Set JWT_SECRET / PDS_JWT_SECRET to the same value (ADR 37 R19). CI uses pdsJwtSecret Pulumi output or PDS_JWT_SECRET Spindle secret.

Verify live (strict)

bash
./scripts/ci/verify-pds-live.sh
# or: pnpm run pds:verify-live

Checks (in order):

  1. SSH — Tranquil GET /xrpc/_health on 127.0.0.1:2583
  2. SSH — authz proxy GET /health on 127.0.0.1:3000 (body ok)
  3. Public — https://pds.substratum.cloud/ returns HTTP 200 (not 502)
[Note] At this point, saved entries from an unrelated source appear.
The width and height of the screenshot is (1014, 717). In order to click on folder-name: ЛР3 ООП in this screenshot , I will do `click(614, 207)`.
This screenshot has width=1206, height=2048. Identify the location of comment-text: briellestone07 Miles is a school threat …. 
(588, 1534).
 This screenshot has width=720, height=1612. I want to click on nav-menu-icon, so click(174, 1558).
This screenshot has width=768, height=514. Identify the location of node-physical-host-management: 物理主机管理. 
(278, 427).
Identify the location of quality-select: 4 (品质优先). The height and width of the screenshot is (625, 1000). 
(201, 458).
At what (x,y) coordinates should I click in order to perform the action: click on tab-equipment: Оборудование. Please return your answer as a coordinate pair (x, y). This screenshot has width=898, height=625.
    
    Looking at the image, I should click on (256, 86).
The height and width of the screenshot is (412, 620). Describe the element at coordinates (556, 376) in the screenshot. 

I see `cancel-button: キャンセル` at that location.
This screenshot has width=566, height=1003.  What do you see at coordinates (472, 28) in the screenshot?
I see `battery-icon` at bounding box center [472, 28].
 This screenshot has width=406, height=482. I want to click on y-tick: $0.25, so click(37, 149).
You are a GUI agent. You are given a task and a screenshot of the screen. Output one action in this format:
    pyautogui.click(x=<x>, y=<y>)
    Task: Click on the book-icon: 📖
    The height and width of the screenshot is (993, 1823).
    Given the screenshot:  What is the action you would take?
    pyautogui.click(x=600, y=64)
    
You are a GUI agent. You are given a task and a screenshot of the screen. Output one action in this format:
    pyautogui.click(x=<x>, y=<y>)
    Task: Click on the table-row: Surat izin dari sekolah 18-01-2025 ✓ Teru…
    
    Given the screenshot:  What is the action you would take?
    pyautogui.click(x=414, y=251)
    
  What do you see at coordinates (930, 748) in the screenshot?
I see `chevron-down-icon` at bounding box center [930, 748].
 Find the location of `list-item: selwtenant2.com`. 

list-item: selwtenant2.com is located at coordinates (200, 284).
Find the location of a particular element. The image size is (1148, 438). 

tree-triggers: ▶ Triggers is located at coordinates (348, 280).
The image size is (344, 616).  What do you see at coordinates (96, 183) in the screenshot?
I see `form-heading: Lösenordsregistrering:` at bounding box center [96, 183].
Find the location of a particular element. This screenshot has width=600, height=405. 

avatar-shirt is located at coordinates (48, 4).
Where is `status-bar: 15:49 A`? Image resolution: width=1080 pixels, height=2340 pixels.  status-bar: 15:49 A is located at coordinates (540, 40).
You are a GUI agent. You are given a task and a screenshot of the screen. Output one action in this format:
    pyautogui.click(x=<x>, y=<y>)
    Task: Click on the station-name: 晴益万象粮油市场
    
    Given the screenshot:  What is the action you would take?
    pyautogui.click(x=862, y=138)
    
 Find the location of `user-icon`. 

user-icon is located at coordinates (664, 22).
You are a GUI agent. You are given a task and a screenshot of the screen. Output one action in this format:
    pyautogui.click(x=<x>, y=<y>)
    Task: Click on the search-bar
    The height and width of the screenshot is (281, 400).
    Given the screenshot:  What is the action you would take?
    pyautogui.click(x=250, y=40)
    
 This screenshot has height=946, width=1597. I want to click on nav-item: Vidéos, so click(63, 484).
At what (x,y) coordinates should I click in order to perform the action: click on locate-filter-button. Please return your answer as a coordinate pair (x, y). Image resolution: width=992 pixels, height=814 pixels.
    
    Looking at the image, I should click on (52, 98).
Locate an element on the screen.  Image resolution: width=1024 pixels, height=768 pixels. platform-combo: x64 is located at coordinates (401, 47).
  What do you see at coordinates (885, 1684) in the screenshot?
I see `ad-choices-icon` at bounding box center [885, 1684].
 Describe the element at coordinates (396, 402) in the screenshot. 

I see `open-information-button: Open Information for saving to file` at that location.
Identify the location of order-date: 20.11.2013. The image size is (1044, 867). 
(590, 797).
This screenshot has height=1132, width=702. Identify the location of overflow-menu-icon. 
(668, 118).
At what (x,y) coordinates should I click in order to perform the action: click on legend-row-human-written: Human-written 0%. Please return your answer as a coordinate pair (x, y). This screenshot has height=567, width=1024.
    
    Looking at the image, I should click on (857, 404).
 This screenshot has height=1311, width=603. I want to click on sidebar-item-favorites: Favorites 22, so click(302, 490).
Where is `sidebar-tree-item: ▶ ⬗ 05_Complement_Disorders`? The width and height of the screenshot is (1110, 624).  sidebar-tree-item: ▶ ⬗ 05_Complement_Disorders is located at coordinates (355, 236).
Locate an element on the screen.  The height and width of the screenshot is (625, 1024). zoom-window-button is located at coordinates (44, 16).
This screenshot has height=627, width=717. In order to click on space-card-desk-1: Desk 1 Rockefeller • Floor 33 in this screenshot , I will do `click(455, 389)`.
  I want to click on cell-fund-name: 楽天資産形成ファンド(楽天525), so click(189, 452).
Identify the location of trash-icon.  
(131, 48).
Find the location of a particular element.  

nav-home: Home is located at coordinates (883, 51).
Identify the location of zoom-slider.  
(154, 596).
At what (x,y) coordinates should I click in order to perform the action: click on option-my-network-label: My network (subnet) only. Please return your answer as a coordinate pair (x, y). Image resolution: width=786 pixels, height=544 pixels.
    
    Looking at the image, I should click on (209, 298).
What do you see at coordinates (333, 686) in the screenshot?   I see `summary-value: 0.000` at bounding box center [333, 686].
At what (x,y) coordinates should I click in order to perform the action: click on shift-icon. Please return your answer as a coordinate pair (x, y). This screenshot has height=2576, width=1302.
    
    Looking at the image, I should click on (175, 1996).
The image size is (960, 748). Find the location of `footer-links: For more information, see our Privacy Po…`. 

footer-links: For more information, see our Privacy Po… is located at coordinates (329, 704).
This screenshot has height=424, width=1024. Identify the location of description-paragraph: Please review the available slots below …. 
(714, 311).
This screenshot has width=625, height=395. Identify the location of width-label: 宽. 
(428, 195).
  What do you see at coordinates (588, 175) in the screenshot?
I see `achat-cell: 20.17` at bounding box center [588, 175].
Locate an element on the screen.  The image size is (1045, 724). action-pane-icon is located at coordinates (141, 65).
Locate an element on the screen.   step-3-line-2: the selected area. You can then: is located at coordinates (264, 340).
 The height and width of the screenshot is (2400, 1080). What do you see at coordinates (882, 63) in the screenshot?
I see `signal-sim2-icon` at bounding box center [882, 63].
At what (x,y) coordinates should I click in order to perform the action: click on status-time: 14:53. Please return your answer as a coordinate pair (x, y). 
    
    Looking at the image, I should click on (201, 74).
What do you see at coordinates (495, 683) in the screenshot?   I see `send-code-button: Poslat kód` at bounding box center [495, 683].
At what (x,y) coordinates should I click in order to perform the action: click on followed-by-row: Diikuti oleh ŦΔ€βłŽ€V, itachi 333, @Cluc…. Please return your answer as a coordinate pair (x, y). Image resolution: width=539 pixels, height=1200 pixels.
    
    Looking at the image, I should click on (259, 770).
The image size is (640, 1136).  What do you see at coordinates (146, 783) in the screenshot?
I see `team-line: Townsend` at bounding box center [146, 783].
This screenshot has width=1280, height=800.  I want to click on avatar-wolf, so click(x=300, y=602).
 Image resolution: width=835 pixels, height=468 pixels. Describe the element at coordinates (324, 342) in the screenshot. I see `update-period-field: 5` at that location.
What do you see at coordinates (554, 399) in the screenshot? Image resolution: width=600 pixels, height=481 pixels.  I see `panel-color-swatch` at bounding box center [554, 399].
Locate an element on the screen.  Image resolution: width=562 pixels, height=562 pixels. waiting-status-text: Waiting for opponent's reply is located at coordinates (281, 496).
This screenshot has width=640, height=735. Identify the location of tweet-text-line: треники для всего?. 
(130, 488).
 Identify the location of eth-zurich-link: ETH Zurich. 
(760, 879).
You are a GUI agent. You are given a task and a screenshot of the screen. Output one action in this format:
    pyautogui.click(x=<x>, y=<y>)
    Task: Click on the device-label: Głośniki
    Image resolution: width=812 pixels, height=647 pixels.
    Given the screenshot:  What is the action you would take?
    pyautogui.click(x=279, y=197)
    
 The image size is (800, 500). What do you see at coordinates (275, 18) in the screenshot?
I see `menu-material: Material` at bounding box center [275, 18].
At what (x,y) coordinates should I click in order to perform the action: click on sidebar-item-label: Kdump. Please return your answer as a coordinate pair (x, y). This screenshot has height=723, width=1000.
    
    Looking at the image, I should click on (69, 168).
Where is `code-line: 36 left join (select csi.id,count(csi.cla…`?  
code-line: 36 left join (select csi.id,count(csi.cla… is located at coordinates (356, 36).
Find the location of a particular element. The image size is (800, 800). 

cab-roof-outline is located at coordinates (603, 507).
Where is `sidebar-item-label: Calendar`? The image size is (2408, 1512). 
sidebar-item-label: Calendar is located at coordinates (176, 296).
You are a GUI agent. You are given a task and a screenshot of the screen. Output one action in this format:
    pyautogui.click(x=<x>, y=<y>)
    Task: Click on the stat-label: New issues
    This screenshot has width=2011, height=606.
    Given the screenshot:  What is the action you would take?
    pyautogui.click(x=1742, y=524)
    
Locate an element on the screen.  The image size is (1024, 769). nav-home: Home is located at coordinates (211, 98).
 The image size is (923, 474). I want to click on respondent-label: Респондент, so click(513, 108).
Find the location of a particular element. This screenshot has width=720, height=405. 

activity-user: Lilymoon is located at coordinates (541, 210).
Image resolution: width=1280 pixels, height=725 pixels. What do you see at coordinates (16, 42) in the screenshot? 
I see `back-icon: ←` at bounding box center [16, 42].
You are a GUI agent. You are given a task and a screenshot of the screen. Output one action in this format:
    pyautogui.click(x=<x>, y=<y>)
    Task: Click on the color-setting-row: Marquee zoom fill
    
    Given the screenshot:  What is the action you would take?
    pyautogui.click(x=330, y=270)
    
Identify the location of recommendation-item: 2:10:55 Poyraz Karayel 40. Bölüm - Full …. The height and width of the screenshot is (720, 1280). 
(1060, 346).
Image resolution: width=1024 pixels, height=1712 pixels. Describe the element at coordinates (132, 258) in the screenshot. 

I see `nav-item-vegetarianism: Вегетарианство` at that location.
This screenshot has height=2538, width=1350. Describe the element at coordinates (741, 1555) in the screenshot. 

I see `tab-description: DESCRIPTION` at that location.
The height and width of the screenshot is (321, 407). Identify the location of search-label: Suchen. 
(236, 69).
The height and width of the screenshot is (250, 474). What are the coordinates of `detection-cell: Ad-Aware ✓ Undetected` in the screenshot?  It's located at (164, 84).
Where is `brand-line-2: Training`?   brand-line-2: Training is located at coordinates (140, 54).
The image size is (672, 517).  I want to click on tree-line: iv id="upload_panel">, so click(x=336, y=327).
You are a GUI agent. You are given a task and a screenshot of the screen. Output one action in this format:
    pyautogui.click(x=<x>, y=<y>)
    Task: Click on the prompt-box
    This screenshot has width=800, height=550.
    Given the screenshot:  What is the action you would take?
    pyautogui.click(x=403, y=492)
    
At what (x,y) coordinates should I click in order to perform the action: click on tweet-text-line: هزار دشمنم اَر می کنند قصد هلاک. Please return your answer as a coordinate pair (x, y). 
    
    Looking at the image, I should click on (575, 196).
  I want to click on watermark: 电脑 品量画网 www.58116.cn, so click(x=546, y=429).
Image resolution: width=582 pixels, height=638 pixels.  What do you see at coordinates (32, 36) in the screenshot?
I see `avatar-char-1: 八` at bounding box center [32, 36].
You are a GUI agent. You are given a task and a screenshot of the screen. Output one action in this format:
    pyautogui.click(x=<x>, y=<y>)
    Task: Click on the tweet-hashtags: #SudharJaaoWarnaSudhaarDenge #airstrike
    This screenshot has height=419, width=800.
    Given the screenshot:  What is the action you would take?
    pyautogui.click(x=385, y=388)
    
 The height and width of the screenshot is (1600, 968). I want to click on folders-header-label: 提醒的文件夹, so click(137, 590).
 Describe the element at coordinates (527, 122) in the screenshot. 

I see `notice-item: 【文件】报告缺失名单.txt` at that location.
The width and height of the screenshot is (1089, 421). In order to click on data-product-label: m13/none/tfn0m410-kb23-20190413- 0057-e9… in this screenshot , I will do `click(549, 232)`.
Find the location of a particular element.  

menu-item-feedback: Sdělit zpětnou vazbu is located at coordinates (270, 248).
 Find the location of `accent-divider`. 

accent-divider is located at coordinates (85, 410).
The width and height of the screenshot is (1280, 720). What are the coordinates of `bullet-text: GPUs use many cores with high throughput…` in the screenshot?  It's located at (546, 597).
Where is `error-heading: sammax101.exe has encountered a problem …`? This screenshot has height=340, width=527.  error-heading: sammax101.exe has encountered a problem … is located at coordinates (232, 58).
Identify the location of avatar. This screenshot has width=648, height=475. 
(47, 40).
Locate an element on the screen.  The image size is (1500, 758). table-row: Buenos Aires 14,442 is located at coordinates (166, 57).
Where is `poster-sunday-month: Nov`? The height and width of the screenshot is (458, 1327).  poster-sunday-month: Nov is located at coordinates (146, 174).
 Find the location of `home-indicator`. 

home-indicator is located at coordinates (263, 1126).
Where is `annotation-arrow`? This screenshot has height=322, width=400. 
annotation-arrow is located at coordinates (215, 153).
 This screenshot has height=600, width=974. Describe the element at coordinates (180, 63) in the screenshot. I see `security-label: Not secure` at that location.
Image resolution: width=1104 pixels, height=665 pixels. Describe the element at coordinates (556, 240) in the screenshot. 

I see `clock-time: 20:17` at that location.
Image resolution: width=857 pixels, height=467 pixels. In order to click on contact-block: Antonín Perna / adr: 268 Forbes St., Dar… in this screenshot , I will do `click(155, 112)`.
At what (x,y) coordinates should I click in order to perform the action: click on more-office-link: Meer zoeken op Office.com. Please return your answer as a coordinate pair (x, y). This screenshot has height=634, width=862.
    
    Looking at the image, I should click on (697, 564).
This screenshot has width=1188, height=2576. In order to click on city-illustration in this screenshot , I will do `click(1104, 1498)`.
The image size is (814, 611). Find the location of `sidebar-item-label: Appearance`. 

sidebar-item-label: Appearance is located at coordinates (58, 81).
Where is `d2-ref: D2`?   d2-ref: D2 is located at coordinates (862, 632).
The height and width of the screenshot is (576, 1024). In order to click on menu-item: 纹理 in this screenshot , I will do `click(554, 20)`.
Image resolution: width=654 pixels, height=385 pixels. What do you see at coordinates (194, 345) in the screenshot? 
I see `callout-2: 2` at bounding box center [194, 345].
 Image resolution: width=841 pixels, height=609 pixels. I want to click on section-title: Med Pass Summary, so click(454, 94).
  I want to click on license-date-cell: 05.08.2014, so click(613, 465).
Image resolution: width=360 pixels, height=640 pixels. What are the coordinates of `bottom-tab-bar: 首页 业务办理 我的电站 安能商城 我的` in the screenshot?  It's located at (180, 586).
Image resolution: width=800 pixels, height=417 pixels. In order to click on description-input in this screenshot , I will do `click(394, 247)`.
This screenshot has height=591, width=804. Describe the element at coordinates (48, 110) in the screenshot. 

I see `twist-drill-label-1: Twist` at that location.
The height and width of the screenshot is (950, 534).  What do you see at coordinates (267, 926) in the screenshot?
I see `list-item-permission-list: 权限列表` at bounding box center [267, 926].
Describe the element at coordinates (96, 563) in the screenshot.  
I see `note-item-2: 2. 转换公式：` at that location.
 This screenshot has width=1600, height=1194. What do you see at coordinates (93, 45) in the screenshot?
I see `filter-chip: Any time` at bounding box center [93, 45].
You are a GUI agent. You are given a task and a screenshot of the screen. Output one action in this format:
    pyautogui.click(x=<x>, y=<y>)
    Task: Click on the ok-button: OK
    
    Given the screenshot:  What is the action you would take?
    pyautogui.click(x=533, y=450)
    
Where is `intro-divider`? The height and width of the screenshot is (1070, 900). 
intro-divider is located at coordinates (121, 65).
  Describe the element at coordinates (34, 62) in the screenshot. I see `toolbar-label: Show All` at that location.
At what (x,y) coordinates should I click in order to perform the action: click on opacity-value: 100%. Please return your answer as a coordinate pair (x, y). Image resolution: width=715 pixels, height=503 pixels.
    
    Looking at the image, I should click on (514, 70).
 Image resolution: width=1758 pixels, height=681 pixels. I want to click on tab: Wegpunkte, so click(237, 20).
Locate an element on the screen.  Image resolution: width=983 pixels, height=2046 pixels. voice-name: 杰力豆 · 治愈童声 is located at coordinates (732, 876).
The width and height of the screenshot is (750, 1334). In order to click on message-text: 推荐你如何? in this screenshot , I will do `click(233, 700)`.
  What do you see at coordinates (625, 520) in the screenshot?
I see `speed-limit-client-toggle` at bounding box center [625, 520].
Lapsed DID putRecord403 substratum.entitlement.metadata_write_denied; deleteRecord → allow.

Invite-only signup

Garage v1 customer registration flows through POST /api/v1/pds/signup on the gateway (creates one-time invite codes). Do not enable open PDS createAccount on the public host until the authz proxy is live (ADR 37 C10).

Staff DIDs (Phase 4 prep)

  1. Create staff handle on Substratum PDS (invite flow).
  2. Insert operator_role row for staff did (see entitlement-admin.md).
  3. Verify staff PDS OAuth before admin.* ships.